The second film in my third match-up in the first round of the 80s US Bracket is different, that much is sure!

Written By: Woody Allen
Directed By: Woody Allen

In Zelig, Woody Allen is clearly attempting a satire on the media, both past and present, and the bias they can place on any given situation. I am including the documentary filmmaker as a part of the media by the way, because you know that I view all documentaries as con-jobs for the most part, sue me if you don’t like it. Sprinkled throughout Allen’s satirical take on the media are the usual neurotic bits of humor and the standard theme of love that always populate a Woody Allen film. But when all is stripped away from Zelig I was left with one fact that stopped me from really liking it, it just didn’t engage me as much as I would have liked.

Zelig is a well made faux documentary, but I don’t consider it an interesting film. I know what Allen was going for and I actually think he succeeds, but I was pretty darn bored when he was succeeding the most. Maybe it’s just where my taste in comedy always goes back to, but I was more engaged when Woody Allen was being the typically neurotic Woody Allen. I was drawn to what was being shown on screen when it was absurd and thus absurdly funny. Those moments were enough for me to like Zelig, but they were not enough for me to really like Zelig, if you get the distinction I am making there.

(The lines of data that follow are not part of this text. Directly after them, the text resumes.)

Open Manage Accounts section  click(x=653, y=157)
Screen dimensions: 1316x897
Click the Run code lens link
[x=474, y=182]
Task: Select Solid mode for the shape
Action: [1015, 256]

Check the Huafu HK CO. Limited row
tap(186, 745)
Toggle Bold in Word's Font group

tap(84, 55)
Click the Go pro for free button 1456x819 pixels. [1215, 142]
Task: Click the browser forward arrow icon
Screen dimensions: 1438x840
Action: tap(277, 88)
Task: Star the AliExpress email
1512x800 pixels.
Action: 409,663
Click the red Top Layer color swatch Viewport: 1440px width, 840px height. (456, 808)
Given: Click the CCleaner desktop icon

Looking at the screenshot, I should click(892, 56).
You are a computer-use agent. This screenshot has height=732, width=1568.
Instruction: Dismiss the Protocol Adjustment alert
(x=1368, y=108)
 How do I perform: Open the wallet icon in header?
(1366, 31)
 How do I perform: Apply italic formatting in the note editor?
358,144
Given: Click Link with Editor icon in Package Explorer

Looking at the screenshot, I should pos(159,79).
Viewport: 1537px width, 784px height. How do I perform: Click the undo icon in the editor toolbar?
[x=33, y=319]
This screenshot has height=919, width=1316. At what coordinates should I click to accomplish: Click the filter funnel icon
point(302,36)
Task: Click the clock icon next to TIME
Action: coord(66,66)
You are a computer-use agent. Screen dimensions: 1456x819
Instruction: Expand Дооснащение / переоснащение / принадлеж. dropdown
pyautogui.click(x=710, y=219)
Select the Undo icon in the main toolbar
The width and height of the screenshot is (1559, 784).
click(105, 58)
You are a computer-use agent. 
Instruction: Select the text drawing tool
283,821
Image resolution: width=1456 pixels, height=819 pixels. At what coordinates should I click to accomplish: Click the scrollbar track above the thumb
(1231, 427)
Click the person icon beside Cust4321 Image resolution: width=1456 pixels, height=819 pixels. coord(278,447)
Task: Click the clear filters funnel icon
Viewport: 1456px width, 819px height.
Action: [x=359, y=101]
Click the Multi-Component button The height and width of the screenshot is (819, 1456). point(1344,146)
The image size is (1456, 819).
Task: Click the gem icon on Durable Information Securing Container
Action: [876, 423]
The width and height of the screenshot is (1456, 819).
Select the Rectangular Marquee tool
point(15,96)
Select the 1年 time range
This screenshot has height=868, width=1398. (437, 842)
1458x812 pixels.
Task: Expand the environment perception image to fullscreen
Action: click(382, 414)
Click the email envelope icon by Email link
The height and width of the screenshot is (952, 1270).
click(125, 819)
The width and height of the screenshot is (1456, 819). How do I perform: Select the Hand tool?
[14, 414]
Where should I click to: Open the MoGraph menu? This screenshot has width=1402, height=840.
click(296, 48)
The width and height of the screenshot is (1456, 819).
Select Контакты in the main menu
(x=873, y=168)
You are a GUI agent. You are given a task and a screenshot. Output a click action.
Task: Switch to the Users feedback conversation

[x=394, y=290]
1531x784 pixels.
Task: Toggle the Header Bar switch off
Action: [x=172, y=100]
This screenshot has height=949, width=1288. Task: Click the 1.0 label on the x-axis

One area where I will give Mr. Allen some major props is in the way he was able to make the 1920’s-1930’s footage look like footage from that era. No matter what you may think of Allen as a person or even if you don’t like his films I don’t think a person can deny his innate ability to bring a place or a period in time to life. Every time the film switches to grainy and scratched “footage” from the so called jazz era I believed that I was really seeing Leonard Zelig in that time and place. The cinematography deserves a lot of credit for this, but so does Allen, who has once again evoked a particular setting and a particular time with minimal effort.

I wish that Zelig gave me more to talk about, but truth be told it doesn’t. It is easily the most straight forward film I have ever seen from Allen. Either the idea of a faux documentary that pokes fun at media bias will engage you or it won’t. I respect the craftsmanship on display in Zelig, and I laughed more than a few times. But, I was never as engaged in Zelig as I should have been and that is why Zelig ends up a relatively average Woody Allen film in my estimation. If you are a fellow Allen completest like I am then I do suggest at the very least giving Zelig a twirl, but if you aren’t then Zelig is a film you could skip and not feel bad about doing so in the slightest.





3 responses to “80s US Bracket: Zelig (1983)

  1. Jordan Richardson

    A vastly underrated picture from Allen.

    This tale of identity politics is one of his sharpest and most meaningful works because it reaches outside of his usually personal subjects and into something bigger. It’s ambitious and, surprisingly, not many people list it among their favourites of Woody’s work, but I think it’s just terrific.

    Nice review.

  2. Pingback: Review: Take The Money And Run (1969) | Bill's Movie Emporium

  3. Thanks, obviously you liked it a lot more than I did, but I still liked it nonetheless.